**Prompt**
After locating the line with "Given: Click the forward navigation arrow" in the data that follows, return it and every later line exactly, up to and including the line with "Task: Click the Service Status* column header".

**Given information**
___

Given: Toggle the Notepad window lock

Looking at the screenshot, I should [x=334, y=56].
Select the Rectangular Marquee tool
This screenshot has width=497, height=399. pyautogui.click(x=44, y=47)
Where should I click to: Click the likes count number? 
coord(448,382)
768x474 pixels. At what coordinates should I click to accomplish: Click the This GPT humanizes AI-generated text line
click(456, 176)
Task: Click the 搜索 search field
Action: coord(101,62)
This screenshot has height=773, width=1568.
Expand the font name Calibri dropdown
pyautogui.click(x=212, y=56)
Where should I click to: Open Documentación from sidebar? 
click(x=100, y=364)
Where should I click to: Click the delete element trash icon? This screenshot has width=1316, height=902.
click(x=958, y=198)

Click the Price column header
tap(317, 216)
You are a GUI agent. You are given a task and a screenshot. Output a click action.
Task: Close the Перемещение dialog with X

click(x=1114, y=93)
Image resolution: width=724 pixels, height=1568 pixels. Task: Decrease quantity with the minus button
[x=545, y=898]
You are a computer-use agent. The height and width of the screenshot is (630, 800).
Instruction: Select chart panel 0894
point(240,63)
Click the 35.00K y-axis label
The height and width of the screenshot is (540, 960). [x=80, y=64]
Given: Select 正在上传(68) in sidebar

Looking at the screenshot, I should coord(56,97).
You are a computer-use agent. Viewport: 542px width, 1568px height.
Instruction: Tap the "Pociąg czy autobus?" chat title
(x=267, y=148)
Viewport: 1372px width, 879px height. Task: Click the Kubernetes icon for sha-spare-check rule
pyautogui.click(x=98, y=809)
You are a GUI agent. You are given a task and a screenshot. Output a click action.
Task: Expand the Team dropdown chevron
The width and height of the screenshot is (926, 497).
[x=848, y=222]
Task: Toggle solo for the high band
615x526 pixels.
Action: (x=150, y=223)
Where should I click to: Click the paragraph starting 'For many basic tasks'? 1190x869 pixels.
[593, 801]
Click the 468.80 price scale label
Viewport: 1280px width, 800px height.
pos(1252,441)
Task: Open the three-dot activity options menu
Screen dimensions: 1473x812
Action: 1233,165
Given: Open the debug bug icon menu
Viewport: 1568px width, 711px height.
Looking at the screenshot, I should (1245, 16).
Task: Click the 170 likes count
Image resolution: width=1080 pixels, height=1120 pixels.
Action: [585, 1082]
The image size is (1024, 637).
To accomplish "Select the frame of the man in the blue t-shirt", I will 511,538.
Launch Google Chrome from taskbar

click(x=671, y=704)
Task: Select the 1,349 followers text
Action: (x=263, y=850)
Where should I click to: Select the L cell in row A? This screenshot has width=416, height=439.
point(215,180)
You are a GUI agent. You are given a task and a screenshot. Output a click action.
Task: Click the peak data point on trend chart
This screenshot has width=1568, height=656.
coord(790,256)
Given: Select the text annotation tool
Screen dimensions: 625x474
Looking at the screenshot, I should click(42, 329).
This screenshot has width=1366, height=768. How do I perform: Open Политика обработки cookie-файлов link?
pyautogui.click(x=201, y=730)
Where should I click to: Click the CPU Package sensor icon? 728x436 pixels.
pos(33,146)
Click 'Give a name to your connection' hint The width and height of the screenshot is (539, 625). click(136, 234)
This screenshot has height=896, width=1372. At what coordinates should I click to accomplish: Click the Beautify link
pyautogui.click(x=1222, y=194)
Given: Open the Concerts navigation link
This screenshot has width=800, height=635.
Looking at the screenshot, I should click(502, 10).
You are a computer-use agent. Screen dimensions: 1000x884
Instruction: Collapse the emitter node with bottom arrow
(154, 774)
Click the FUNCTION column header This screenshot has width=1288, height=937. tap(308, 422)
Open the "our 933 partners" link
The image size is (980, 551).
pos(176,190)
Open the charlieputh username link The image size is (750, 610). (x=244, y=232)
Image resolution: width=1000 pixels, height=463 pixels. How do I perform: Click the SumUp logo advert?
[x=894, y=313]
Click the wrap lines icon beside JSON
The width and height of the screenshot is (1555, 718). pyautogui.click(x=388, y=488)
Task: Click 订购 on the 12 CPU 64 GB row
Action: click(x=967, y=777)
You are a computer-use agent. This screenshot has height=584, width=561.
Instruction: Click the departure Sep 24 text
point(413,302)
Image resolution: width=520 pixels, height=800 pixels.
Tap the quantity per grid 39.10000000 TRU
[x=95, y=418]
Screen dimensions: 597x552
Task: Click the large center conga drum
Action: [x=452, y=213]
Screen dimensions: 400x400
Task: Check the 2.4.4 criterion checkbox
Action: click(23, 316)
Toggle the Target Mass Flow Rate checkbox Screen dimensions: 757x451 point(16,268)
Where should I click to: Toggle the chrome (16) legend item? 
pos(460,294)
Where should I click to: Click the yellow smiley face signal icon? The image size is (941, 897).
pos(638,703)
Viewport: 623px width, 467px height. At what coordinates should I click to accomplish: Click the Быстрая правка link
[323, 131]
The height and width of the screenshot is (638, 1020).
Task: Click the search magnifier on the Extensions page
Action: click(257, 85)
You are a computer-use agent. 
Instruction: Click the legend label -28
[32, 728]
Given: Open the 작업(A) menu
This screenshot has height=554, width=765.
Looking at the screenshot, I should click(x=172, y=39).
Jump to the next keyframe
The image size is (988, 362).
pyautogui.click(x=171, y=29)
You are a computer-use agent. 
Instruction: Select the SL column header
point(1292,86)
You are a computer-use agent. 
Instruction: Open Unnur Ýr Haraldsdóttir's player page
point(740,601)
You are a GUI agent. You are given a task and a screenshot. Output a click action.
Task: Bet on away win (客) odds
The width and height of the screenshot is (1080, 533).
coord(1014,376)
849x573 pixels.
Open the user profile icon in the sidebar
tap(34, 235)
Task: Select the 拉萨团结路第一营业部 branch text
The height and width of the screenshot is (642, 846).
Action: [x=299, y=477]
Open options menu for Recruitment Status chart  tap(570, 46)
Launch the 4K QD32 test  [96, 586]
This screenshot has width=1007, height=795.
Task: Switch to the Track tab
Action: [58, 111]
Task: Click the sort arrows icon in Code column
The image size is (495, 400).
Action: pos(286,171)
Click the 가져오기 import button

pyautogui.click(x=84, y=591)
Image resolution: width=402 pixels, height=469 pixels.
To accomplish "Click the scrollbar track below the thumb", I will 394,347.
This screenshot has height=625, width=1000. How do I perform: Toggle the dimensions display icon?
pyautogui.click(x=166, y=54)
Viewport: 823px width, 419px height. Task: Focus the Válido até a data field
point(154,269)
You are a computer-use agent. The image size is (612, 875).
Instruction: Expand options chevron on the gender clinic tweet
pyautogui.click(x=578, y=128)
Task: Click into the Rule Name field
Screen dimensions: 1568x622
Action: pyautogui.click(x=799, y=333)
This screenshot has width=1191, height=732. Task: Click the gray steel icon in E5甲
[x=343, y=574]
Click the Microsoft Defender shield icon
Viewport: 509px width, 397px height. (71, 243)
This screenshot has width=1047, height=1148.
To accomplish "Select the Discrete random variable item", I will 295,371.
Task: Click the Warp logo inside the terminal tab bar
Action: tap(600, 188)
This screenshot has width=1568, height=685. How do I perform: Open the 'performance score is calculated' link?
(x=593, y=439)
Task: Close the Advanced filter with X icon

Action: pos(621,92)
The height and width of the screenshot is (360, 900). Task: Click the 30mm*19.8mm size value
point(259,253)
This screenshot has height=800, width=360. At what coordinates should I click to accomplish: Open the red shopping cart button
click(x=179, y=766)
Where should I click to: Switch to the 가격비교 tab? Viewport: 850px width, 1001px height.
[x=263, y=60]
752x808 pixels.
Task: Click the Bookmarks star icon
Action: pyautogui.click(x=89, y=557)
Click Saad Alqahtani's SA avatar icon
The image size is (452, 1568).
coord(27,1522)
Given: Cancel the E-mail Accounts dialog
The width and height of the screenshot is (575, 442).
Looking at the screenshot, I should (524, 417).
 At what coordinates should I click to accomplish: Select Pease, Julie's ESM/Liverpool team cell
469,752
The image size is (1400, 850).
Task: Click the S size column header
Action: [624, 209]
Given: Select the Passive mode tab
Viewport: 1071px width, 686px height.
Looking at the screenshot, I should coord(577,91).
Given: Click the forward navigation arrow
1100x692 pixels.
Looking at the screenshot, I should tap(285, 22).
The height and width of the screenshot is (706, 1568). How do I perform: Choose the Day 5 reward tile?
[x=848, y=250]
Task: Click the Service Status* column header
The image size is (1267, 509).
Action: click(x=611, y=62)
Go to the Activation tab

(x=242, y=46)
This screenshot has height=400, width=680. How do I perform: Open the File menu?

___

**Solution to this problem**
Given: Click the forward navigation arrow
1100x692 pixels.
Looking at the screenshot, I should tap(285, 22).
The height and width of the screenshot is (706, 1568). How do I perform: Choose the Day 5 reward tile?
[x=848, y=250]
Task: Click the Service Status* column header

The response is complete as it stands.